While many have already embraced this shift, there are in our countries many business leaders, and particularly large landowners who own areas which can be protected and made environmentally sustainable, that do not trust, or simply do not understand, neither the purported benefits of this shift in general paradigm nor the potential for the win-win situation that can be generated from it.
In the case of Argentina, at least, the problem seems to be the disbelief by many, that government (whom they do not trust because of decades of mismanagement, contradictory legislation, inflation, lack of incentives, lack of medium and long term planning, and in some cases little respect for private property) can do the job.
And that is why we need honest brokers (individuals and organizations that can present innovative solutions that are systemic and full of counterbalances (Government, Venture Capital, Multilaterals and NGOs, Technology, and obviously Business), and which can produce results that engage and with wide ranging benefits in mind.
Sustainable strategies can produce real environmental, community based positive long term results that in the case of business, can also be very profitable, and in the case of nations, become the next level of long term sustainable growth. And we know that sustainable, long term growth, is the key to strong communities, large middle classes, and the path to eliminate poverty and incorporate those who were left out until now into a wider, more inclusive society.
It is time to convince political leaders, business influencers and landowners, to aspire to become that “one person” in their impact area, that will go down in history as a promoter and the center of that change.
To make it so, and to be able to also engage and convince the new generations (from Millennials onwards), one must be where political decisions are made, where opinion makers speak and cultural trends are born and expanded. Paraphrasing the WCU, it is the “urban imperative”.
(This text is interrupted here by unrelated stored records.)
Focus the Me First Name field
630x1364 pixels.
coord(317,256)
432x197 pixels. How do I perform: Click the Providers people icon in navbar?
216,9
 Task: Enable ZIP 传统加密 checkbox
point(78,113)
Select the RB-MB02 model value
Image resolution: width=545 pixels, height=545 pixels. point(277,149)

The truth is that very soon almost 60% of the world population will live in cities. And it is there, in the great capitals and in the cities where people live, the place where we can make a difference. People must make the difficult connection from their urban habitat, and to do that we must not only engage and inform, we must enamor and create our constituency. And their voice will help us convince decision makers (government and business) to come to the table.
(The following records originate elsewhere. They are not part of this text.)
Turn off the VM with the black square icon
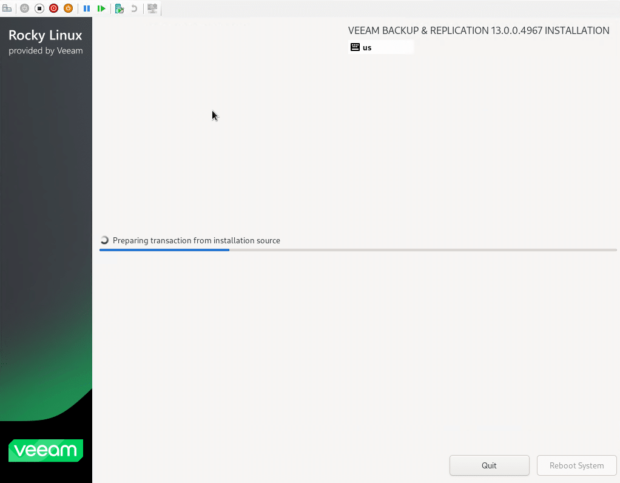Image resolution: width=620 pixels, height=483 pixels. pos(39,8)
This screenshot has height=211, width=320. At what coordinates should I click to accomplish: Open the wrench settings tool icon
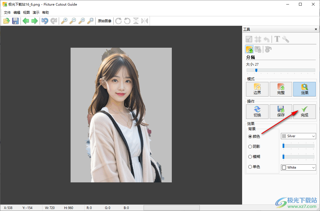[x=286, y=39]
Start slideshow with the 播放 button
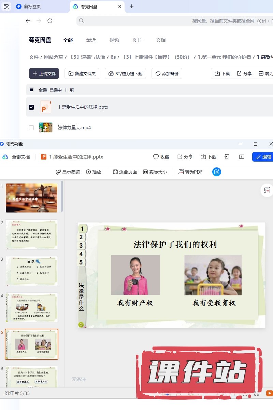The width and height of the screenshot is (273, 410). [94, 172]
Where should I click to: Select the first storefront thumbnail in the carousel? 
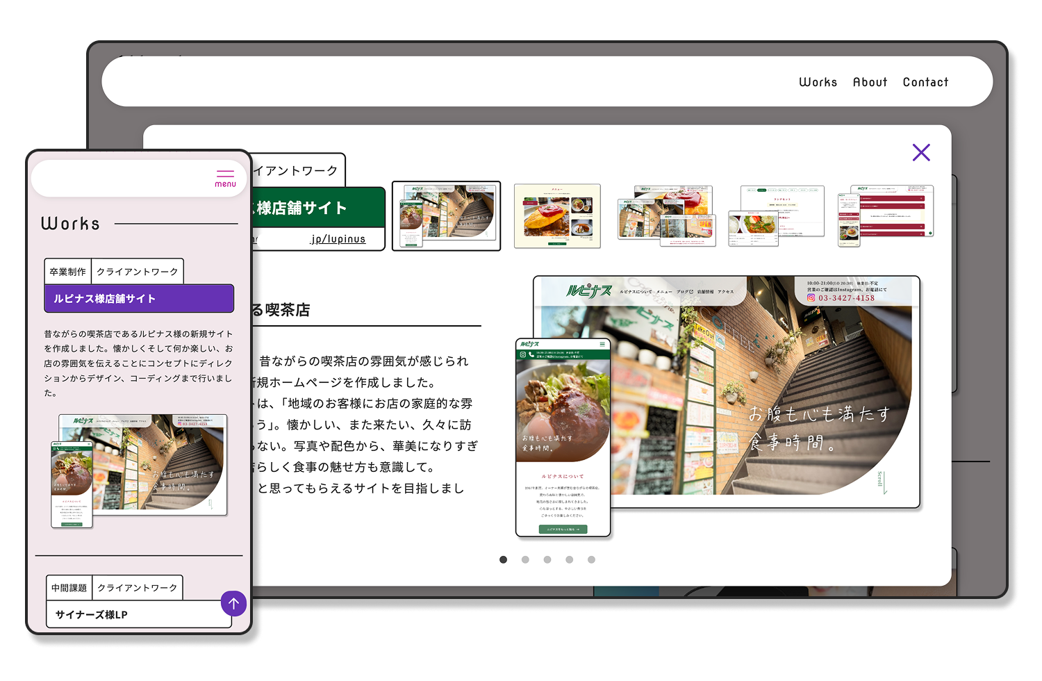click(x=446, y=215)
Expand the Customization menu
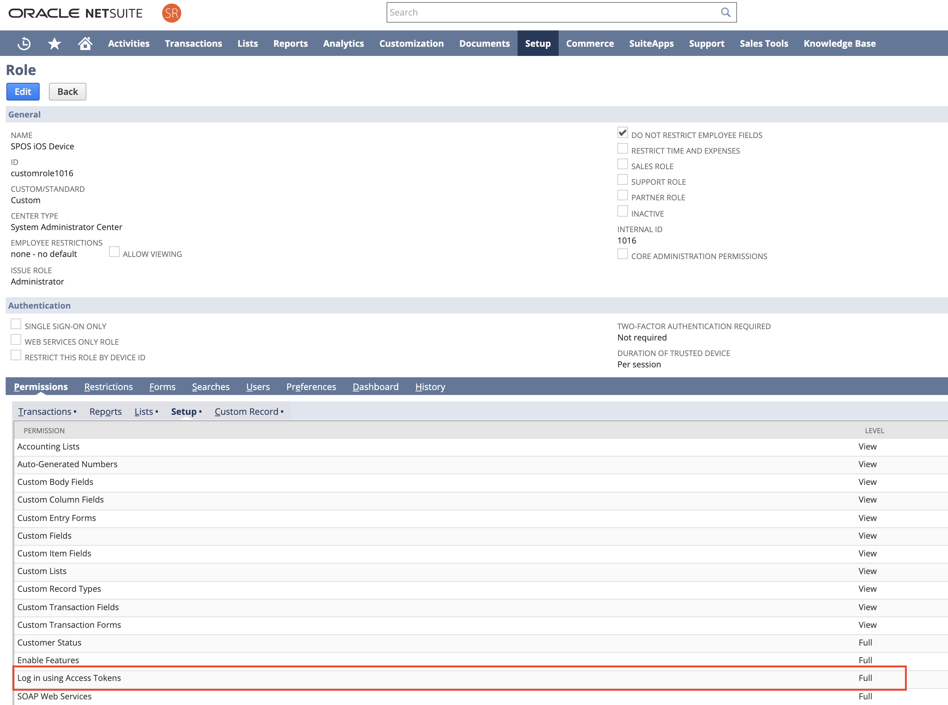Image resolution: width=948 pixels, height=705 pixels. pos(411,44)
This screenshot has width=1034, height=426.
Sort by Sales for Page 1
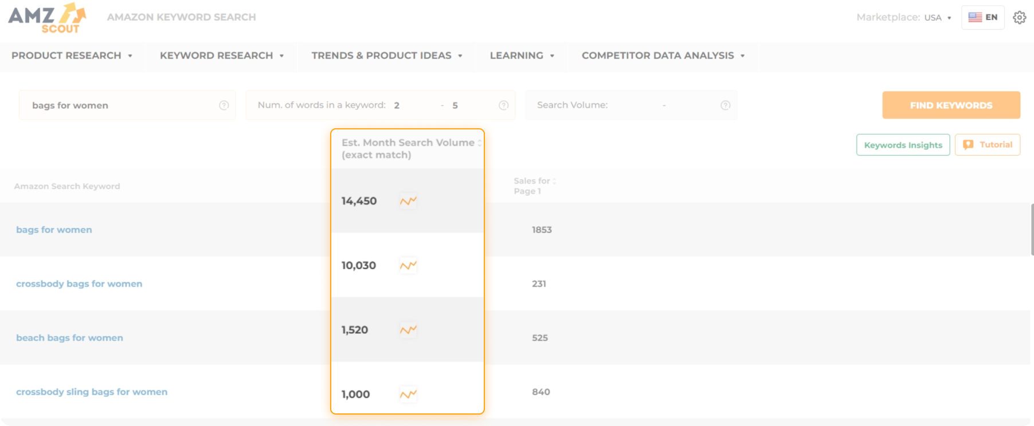pyautogui.click(x=554, y=182)
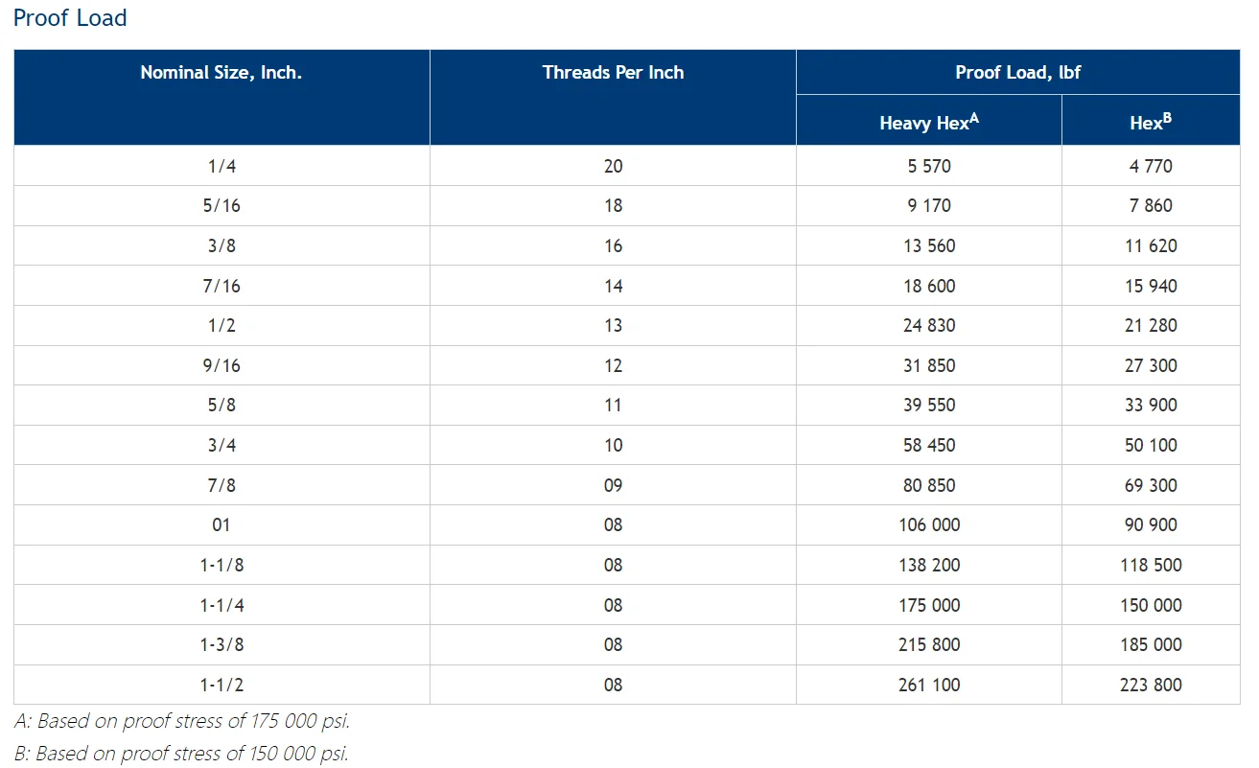Select the 1-1/8 nominal size cell
The height and width of the screenshot is (768, 1259).
[221, 565]
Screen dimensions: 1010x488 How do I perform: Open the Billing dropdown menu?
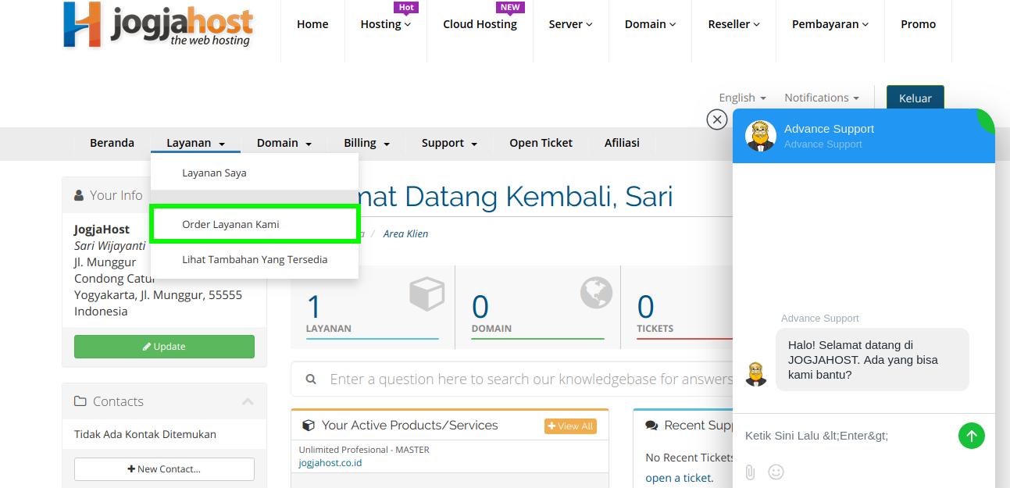(x=366, y=143)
At the center of all of it, it is about moving hearts and minds. In my class I always say that the emotional factor must never be discarded. The force of sheer scientific numbers will always impress, but it is necessary to engage people at their emotional intelligence level. Particularly in South America, where our very Latin roots make us more emotionally open.
Let´s start to make a difference, each one of us in our own area of influence. This is no longer a matter of a few enlightened or of fringe groups. It is already here and it is the new society, and the new economy, that is coming towards us (and in many cases, it is already here).
The paradigmatic change is already moving the ground from underneath our own feet. Let go of what is old, and embrace all that is good in this shift of major boundaries. And remember, that at the center of it all, it is not a matter of you making it to the other side, it is a recognition that either we make it together, or we will not make it at all.